BEGIN
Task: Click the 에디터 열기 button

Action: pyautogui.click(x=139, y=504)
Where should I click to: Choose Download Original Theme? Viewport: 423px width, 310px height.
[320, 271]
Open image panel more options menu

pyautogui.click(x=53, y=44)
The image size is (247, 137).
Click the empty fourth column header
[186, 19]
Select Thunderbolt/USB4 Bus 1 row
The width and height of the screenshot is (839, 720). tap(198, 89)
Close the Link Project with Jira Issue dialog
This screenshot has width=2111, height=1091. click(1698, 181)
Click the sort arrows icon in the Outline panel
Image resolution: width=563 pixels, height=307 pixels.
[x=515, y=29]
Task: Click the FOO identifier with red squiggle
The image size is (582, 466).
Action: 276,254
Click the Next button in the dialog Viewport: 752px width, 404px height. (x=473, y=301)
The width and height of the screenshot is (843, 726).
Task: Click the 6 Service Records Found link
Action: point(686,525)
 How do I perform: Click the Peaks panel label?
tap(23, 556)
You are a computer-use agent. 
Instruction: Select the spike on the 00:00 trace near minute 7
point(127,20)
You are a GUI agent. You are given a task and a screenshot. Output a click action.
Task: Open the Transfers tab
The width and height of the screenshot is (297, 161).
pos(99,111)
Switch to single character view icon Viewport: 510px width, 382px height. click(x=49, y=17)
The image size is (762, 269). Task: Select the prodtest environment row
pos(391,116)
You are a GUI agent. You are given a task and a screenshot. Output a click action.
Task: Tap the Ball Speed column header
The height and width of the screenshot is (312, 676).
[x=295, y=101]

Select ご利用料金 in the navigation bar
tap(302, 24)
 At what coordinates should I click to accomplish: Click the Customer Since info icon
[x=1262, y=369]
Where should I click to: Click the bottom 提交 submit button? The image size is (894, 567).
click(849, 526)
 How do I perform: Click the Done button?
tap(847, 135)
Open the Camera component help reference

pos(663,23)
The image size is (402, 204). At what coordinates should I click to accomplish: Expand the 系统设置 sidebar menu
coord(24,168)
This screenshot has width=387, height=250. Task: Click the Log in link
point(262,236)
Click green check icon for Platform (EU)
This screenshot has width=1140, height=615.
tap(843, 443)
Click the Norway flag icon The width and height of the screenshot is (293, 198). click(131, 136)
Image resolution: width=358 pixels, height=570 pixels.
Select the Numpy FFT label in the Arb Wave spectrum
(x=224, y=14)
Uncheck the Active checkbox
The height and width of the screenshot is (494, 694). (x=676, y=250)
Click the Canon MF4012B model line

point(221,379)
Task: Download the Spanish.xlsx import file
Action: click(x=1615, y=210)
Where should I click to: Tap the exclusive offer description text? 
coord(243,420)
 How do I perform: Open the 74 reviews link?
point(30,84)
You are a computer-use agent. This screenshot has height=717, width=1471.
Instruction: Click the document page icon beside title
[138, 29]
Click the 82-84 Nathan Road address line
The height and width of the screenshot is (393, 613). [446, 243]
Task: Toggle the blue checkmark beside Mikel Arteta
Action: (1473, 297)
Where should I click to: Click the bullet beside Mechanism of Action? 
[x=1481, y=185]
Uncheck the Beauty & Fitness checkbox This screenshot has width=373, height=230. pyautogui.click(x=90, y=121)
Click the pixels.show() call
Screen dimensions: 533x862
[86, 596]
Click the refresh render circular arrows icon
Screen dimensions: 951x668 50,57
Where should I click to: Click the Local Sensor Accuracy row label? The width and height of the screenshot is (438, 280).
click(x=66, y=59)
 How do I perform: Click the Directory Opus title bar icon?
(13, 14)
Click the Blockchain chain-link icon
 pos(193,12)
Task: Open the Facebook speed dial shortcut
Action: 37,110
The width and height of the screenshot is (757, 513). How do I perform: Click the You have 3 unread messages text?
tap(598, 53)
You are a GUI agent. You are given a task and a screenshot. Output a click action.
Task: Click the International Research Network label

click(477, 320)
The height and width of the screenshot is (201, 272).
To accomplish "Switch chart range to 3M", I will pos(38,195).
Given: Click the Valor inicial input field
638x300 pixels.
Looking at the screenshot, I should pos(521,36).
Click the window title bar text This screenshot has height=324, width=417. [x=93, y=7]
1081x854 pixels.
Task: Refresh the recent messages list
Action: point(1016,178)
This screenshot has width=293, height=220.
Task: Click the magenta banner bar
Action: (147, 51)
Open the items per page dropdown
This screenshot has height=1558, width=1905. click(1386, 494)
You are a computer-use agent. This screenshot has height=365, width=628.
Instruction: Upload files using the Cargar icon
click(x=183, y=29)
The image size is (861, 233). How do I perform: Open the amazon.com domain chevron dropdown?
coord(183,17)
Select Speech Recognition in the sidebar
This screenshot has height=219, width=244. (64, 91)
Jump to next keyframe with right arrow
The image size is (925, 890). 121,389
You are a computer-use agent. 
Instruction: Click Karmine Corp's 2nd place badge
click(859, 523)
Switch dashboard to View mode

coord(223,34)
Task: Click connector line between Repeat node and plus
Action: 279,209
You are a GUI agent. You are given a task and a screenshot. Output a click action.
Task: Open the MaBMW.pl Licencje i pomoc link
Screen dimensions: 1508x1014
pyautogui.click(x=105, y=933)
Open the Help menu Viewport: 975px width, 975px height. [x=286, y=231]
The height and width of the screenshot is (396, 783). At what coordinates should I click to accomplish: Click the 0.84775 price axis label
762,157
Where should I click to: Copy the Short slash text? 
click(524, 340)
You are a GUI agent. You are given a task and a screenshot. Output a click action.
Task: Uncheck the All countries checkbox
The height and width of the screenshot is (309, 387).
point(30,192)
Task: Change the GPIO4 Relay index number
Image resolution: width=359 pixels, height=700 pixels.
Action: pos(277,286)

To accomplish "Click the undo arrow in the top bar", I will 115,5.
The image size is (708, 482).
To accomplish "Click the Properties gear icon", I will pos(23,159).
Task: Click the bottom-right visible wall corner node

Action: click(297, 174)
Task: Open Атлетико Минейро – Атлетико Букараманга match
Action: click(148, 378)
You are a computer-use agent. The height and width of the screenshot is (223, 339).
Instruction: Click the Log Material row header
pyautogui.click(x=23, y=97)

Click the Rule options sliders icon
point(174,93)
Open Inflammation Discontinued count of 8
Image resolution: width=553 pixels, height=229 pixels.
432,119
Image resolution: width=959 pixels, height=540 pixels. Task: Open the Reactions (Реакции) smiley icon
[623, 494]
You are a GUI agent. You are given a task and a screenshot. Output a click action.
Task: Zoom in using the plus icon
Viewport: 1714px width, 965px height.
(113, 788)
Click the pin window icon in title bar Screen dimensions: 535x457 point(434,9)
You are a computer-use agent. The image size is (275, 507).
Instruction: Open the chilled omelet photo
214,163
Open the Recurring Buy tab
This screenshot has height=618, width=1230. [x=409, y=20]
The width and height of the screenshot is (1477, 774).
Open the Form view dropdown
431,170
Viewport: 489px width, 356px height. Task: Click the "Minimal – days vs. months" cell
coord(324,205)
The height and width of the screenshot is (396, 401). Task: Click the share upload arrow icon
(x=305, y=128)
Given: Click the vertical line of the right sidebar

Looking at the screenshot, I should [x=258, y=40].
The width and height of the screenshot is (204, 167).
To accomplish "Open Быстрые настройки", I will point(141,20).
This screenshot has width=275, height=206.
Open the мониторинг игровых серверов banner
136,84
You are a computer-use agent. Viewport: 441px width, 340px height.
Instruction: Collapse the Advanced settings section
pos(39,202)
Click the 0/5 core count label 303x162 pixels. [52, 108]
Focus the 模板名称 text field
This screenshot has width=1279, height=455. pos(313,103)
END
Do this: Transcribe the rows verbatim, starting with the line containing "has height=717, width=1471." and continuing through the line containing "Action: (1473, 297)".

Result:
You are a computer-use agent. This screenshot has height=717, width=1471.
Instruction: Click the document page icon beside title
[138, 29]
Click the 82-84 Nathan Road address line
The height and width of the screenshot is (393, 613). [446, 243]
Task: Toggle the blue checkmark beside Mikel Arteta
Action: (1473, 297)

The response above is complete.